_Exercise:_ Only the lines from the one containing "606x538 pixels." through the one containing "Click the save" should be printed, exactly as they appear below, with both ends included.

(Entries provided Opens)

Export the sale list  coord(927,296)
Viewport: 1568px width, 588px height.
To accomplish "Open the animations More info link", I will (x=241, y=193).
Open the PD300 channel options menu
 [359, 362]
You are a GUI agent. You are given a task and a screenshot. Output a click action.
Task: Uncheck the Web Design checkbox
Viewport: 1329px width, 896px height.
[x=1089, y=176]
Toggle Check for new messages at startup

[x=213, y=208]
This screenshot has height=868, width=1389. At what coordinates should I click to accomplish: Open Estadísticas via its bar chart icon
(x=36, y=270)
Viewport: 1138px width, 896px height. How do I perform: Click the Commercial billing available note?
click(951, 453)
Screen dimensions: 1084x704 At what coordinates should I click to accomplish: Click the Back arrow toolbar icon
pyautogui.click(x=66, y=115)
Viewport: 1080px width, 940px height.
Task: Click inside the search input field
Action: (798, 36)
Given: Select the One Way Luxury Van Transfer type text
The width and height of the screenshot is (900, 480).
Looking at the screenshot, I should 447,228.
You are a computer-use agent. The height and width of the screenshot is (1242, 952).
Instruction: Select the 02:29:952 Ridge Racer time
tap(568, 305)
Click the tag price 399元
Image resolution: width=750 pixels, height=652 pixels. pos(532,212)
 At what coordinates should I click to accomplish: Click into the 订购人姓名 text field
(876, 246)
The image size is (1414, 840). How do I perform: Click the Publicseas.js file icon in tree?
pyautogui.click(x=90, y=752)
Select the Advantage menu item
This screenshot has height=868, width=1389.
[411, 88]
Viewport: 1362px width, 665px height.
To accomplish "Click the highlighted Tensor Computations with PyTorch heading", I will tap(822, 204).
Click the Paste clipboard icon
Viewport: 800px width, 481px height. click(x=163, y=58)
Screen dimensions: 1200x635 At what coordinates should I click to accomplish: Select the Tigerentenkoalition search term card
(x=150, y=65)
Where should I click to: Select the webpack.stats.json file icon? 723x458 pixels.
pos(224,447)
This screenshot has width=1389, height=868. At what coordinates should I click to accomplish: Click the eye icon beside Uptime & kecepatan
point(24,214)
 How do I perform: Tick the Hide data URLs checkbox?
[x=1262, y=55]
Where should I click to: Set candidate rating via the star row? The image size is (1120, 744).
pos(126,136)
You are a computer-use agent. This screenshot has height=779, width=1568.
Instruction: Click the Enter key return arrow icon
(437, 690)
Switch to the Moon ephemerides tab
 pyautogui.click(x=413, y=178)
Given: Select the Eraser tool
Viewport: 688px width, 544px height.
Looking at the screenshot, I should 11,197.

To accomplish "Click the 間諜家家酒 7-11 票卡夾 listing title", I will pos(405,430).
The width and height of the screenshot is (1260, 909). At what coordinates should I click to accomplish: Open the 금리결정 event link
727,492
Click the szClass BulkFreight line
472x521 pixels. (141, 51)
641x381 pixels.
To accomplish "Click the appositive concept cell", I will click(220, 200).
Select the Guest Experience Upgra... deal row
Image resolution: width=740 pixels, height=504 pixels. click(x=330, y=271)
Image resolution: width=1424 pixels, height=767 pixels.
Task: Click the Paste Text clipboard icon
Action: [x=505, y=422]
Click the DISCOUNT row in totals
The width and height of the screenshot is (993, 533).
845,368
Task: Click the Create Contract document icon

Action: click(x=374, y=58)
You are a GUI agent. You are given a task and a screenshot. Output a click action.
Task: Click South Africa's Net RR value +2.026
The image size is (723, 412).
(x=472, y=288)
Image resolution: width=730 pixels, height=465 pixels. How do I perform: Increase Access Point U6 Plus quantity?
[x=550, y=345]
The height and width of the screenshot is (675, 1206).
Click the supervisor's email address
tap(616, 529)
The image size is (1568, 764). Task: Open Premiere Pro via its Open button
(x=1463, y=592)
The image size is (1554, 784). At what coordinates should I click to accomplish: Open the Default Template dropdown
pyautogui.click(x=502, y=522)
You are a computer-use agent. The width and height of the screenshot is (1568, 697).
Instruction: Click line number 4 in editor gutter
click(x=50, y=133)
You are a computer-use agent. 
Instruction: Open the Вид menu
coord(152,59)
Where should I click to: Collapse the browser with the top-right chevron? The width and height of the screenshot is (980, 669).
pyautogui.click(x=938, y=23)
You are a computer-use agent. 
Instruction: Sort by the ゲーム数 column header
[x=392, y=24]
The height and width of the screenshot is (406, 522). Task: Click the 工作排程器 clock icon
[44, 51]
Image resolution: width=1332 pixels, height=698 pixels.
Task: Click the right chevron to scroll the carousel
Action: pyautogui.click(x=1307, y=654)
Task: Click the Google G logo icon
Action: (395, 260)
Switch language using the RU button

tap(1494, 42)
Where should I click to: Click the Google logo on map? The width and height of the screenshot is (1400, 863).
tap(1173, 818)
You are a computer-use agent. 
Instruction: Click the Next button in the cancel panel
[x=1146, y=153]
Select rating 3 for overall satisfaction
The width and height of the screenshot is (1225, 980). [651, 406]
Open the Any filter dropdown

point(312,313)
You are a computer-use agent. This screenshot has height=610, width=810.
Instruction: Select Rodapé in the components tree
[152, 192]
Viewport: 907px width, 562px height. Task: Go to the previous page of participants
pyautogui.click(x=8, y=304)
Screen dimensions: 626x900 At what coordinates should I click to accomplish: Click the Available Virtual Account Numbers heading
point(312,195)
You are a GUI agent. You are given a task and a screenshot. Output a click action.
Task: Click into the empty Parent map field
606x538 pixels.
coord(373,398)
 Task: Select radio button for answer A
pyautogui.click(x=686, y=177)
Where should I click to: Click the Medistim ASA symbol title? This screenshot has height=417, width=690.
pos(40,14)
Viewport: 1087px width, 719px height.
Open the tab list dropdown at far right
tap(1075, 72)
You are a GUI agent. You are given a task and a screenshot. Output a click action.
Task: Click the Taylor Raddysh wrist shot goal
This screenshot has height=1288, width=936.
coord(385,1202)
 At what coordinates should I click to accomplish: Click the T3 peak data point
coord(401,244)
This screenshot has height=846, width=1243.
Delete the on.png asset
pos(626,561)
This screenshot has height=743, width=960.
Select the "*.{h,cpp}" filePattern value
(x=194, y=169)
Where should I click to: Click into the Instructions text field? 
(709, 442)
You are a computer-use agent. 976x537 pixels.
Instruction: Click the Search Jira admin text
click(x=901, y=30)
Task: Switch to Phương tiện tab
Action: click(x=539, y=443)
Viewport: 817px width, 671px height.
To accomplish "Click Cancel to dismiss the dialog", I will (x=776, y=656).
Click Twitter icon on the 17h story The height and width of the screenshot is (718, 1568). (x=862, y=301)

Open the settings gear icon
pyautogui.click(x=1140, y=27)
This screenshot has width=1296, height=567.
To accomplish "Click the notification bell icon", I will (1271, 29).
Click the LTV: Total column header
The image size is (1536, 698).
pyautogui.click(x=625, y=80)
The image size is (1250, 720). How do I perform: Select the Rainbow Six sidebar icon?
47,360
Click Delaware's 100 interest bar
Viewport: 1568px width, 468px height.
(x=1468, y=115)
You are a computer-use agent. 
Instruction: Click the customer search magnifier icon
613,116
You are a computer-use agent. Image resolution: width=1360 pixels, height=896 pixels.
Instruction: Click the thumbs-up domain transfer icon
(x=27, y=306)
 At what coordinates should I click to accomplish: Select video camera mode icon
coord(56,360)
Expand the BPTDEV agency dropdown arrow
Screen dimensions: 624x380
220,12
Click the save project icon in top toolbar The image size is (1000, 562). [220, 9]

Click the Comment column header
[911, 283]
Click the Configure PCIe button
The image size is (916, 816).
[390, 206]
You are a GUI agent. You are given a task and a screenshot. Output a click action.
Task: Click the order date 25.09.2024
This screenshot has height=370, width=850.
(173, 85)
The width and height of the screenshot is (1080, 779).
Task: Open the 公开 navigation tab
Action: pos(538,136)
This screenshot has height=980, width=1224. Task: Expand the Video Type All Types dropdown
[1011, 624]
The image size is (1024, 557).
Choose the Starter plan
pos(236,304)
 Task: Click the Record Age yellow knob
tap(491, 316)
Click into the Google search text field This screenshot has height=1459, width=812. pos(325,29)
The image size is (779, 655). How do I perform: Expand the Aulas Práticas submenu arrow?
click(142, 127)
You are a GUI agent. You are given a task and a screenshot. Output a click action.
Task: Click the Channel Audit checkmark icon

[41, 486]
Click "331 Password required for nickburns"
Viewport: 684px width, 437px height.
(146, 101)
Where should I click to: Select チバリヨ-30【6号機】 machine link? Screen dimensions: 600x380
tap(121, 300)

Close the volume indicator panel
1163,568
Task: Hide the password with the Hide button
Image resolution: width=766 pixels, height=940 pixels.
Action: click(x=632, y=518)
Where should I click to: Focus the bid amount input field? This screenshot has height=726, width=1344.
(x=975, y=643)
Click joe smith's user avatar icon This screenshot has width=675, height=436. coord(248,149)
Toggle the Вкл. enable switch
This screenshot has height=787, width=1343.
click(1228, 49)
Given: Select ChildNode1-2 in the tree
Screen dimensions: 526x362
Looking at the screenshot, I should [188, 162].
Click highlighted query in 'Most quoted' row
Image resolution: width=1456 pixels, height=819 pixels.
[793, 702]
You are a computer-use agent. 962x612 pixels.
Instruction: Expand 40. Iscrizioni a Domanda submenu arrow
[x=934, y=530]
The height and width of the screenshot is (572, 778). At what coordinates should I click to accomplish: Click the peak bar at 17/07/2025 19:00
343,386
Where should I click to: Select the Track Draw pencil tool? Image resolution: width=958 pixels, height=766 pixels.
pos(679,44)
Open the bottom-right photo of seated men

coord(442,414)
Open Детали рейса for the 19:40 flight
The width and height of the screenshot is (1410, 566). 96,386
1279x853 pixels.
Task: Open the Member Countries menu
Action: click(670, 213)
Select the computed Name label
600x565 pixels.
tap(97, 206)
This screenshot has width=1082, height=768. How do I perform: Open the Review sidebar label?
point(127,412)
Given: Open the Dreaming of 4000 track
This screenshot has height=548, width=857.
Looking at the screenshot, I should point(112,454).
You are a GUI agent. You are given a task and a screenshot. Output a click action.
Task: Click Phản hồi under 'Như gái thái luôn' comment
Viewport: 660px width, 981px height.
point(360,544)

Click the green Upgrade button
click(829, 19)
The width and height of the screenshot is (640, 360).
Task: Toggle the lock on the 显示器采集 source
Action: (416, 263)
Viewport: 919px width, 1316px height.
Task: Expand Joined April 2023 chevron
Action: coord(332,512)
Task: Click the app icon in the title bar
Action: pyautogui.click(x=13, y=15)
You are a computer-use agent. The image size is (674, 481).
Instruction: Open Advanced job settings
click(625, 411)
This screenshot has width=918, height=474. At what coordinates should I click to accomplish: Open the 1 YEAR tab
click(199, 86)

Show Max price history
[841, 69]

(Entries provided Closes)

_Your response:_
606x538 pixels.
coord(373,398)
 Task: Select radio button for answer A
pyautogui.click(x=686, y=177)
Where should I click to: Click the Medistim ASA symbol title? This screenshot has height=417, width=690.
pos(40,14)
Viewport: 1087px width, 719px height.
Open the tab list dropdown at far right
tap(1075, 72)
You are a GUI agent. You are given a task and a screenshot. Output a click action.
Task: Click the Taylor Raddysh wrist shot goal
This screenshot has height=1288, width=936.
coord(385,1202)
 At what coordinates should I click to accomplish: Click the T3 peak data point
coord(401,244)
This screenshot has height=846, width=1243.
Delete the on.png asset
pos(626,561)
This screenshot has height=743, width=960.
Select the "*.{h,cpp}" filePattern value
(x=194, y=169)
Where should I click to: Click into the Instructions text field? 
(709, 442)
You are a computer-use agent. 976x537 pixels.
Instruction: Click the Search Jira admin text
click(x=901, y=30)
Task: Switch to Phương tiện tab
Action: click(x=539, y=443)
Viewport: 817px width, 671px height.
To accomplish "Click Cancel to dismiss the dialog", I will (x=776, y=656).
Click Twitter icon on the 17h story The height and width of the screenshot is (718, 1568). (x=862, y=301)

Open the settings gear icon
pyautogui.click(x=1140, y=27)
This screenshot has width=1296, height=567.
To accomplish "Click the notification bell icon", I will (1271, 29).
Click the LTV: Total column header
The image size is (1536, 698).
pyautogui.click(x=625, y=80)
The image size is (1250, 720). How do I perform: Select the Rainbow Six sidebar icon?
47,360
Click Delaware's 100 interest bar
Viewport: 1568px width, 468px height.
(x=1468, y=115)
You are a computer-use agent. 
Instruction: Click the customer search magnifier icon
613,116
You are a computer-use agent. Image resolution: width=1360 pixels, height=896 pixels.
Instruction: Click the thumbs-up domain transfer icon
(x=27, y=306)
 At what coordinates should I click to accomplish: Select video camera mode icon
coord(56,360)
Expand the BPTDEV agency dropdown arrow
Screen dimensions: 624x380
220,12
Click the save project icon in top toolbar The image size is (1000, 562). [220, 9]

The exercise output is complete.